● **Records for this exercise**:

※ ※ ※

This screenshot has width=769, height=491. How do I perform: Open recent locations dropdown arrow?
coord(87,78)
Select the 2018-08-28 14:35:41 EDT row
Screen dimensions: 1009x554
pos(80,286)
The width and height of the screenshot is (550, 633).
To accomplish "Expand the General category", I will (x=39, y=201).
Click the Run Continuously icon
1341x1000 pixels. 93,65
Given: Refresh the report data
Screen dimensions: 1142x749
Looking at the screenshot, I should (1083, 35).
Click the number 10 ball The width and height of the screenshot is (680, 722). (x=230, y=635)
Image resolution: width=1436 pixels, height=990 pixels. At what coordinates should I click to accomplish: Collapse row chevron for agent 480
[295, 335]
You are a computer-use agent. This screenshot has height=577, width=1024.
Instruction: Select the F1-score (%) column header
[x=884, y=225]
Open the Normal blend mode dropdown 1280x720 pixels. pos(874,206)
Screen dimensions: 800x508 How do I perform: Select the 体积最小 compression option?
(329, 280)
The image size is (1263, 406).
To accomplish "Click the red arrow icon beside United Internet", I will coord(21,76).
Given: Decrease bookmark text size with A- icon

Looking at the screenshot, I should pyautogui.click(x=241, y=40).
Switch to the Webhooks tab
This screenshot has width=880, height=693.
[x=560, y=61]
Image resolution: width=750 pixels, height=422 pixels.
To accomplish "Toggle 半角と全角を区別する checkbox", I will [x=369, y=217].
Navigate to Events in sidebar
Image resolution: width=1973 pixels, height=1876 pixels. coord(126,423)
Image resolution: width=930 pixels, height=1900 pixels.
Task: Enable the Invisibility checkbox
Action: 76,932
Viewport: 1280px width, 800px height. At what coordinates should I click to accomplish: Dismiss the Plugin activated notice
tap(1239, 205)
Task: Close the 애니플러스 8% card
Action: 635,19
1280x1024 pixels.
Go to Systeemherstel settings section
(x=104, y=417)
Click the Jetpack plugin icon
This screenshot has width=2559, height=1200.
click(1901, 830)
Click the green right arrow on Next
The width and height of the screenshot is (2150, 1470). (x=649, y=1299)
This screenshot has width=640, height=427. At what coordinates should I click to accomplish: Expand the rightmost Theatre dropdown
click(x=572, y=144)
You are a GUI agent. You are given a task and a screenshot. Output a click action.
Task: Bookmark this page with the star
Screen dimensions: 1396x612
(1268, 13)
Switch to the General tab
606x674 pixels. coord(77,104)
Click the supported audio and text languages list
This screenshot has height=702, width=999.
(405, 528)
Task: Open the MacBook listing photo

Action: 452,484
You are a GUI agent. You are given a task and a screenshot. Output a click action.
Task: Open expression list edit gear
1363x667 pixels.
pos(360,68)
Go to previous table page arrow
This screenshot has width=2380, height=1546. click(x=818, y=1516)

※ ※ ※

● **The problem**: Present every line of the rows above as a numbered list, leaving out the blank lines.

● **Full solution**:
1. This screenshot has width=769, height=491. How do I perform: Open recent locations dropdown arrow?
2. coord(87,78)
3. Select the 2018-08-28 14:35:41 EDT row
4. Screen dimensions: 1009x554
5. pos(80,286)
6. The width and height of the screenshot is (550, 633).
7. To accomplish "Expand the General category", I will (x=39, y=201).
8. Click the Run Continuously icon
9. 1341x1000 pixels. 93,65
10. Given: Refresh the report data
11. Screen dimensions: 1142x749
12. Looking at the screenshot, I should (1083, 35).
13. Click the number 10 ball The width and height of the screenshot is (680, 722). (x=230, y=635)
14. Image resolution: width=1436 pixels, height=990 pixels. At what coordinates should I click to accomplish: Collapse row chevron for agent 480
15. [295, 335]
16. You are a computer-use agent. This screenshot has height=577, width=1024.
17. Instruction: Select the F1-score (%) column header
18. [x=884, y=225]
19. Open the Normal blend mode dropdown 1280x720 pixels. pos(874,206)
20. Screen dimensions: 800x508 How do I perform: Select the 体积最小 compression option?
21. (329, 280)
22. The image size is (1263, 406).
23. To accomplish "Click the red arrow icon beside United Internet", I will coord(21,76).
24. Given: Decrease bookmark text size with A- icon
25. Looking at the screenshot, I should pyautogui.click(x=241, y=40).
26. Switch to the Webhooks tab
27. This screenshot has width=880, height=693.
28. [x=560, y=61]
29. Image resolution: width=750 pixels, height=422 pixels.
30. To accomplish "Toggle 半角と全角を区別する checkbox", I will [x=369, y=217].
31. Navigate to Events in sidebar
32. Image resolution: width=1973 pixels, height=1876 pixels. coord(126,423)
33. Image resolution: width=930 pixels, height=1900 pixels.
34. Task: Enable the Invisibility checkbox
35. Action: 76,932
36. Viewport: 1280px width, 800px height. At what coordinates should I click to accomplish: Dismiss the Plugin activated notice
37. tap(1239, 205)
38. Task: Close the 애니플러스 8% card
39. Action: 635,19
40. 1280x1024 pixels.
41. Go to Systeemherstel settings section
42. (x=104, y=417)
43. Click the Jetpack plugin icon
44. This screenshot has width=2559, height=1200.
45. click(1901, 830)
46. Click the green right arrow on Next
47. The width and height of the screenshot is (2150, 1470). (x=649, y=1299)
48. This screenshot has width=640, height=427. At what coordinates should I click to accomplish: Expand the rightmost Theatre dropdown
49. click(x=572, y=144)
50. You are a GUI agent. You are given a task and a screenshot. Output a click action.
51. Task: Bookmark this page with the star
52. Screen dimensions: 1396x612
53. (1268, 13)
54. Switch to the General tab
55. 606x674 pixels. coord(77,104)
56. Click the supported audio and text languages list
57. This screenshot has height=702, width=999.
58. (405, 528)
59. Task: Open the MacBook listing photo
60. Action: 452,484
61. You are a GUI agent. You are given a task and a screenshot. Output a click action.
62. Task: Open expression list edit gear
63. 1363x667 pixels.
64. pos(360,68)
65. Go to previous table page arrow
66. This screenshot has width=2380, height=1546. click(x=818, y=1516)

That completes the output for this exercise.